That one's a bit different. There's no other way to produce the signature
(short of manually typing your linked username and the date and time), and the transformed output bears no relation to the input.
Steve
On 11/11/07, Steve Bennett stevagewp@gmail.com wrote:
If typing "ISBN xxx" is automagically converted to "{{ISBN|xxx}}" then there's no harm in people only knowing the latter form, is there...
The same goes for pipe tricks - ultimately all it can do is save you a few keystrokes. You don't get any new functionality by typing [[Foo (blah)|]] that you couldn't get just by typing [[Foo (blah)|Foo]].
Right, but if the functionality exists, we should not go out of our way to obscure it by pre-save transformation. There's no reason not to leave it in the page text itself.

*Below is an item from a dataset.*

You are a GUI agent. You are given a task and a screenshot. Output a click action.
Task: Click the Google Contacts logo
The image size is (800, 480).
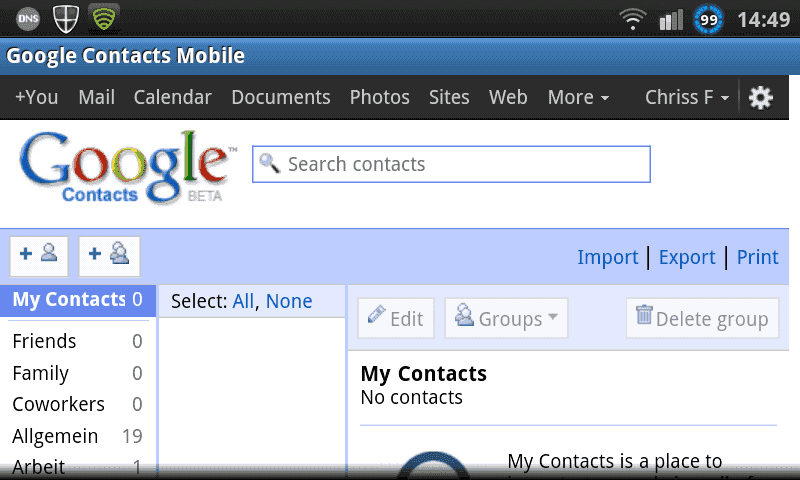coord(128,167)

That one's a bit different. There's no other way to produce the signature (short of manually typing your linked username and the date and time), and the transformed output bears no relation to the input.
Exactly why it's impossible in that case to leave it in the page text. There are no other excuses, I don't think.
On 11/12/07, Simetrical Simetrical+wikilist@gmail.com wrote:
Right, but if the functionality exists, we should not go out of our way to obscure it by pre-save transformation. There's no reason not to leave it in the page text itself.
This thread is about separating the logic into two places. "The functionality" could exist in the save logic, or the rendering logic, or conceivably both. I'm suggesting we move it strictly to the save logic. Typing ISBN xxx looks and feels like shorthand, rather than some genuine syntactic rule. Making it a save-time feature akin to autocorrect would be appropriate.
Steve
On 11/11/07, Steve Bennett stevagewp@gmail.com wrote:
This thread is about separating the logic into two places. "The functionality" could exist in the save logic, or the rendering logic, or conceivably both. I'm suggesting we move it strictly to the save logic. Typing ISBN xxx looks and feels like shorthand, rather than some genuine syntactic rule. Making it a save-time feature akin to autocorrect would be appropriate.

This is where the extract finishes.